= Civil Engineering Contractors Association =

United Kingdom construction organisation

Civil Engineering Contractors Association logo

The Civil Engineering Contractors Association (CECA) is a United Kingdom construction organisation. Headquartered in London, it was established in 1996 to represent the interests of civil engineering contractors.

==History==
The Civil Engineering Contractors Association was founded in November 1996 after the dissolution of the Federation of Civil Engineering Contractors. Its first chairman was Peter Andrews, then chairman of the European Construction Industry Federation's (FIEC) south eastern section. Andrews later served a second term as CECA chair in 2006 before stepping down in March 2009 due to health problems.

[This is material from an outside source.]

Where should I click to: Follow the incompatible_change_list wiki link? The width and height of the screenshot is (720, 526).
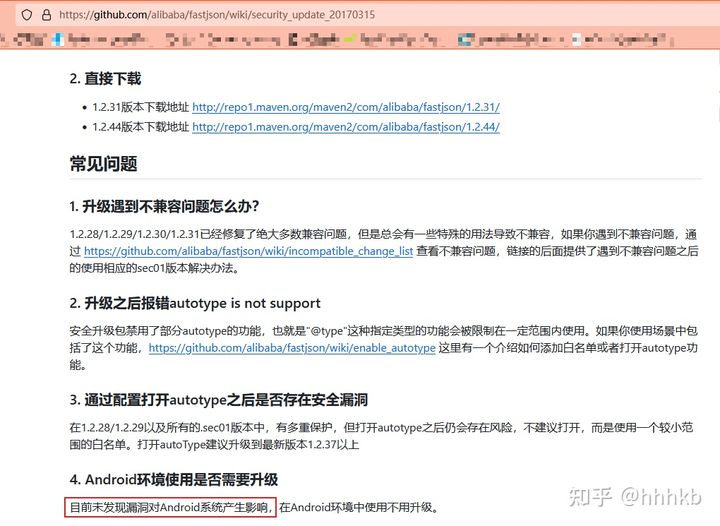click(x=248, y=251)
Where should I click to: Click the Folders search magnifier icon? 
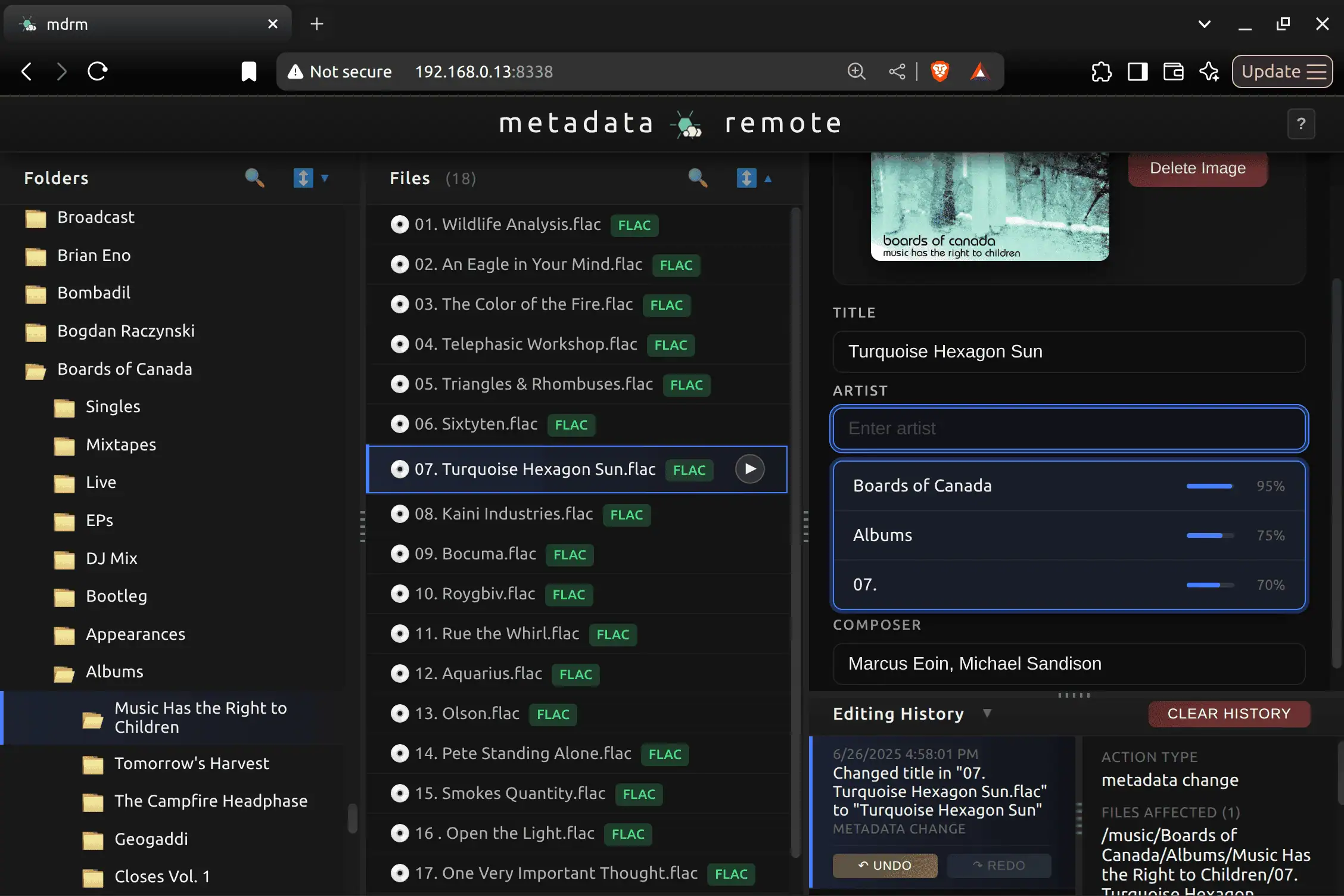[x=254, y=178]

In 2017, CECA started an annual campaign, "Stop. Make a Change" promoting awareness of health, safety and wellbeing issues in construction and engineering. This subsequently expanded from a single awareness day to become a two-week event by 2022, supported by a growing number of participating organisations.

The organisation has also urged action to address skills shortages in the civil engineering sector, saying these have hindered investment in UK infrastructure.

==Operations==
CECA maintains a national office in Westminster, and offices in all six English regions - Southern, South West, Midlands, Yorkshire & The Humber, North East and North West - as well as in the devolved nations of Scotland and Wales.

Its membership currently comprises over 320 companies, ranging from small regional businesses to the largest multinationals operating across the UK and overseas. Collectively, CECA members account for c.80% of civil engineering work undertaken in the UK, directly employ c.250,000 people, and deliver work worth an estimated £30 billion annually to the economy of the United Kingdom.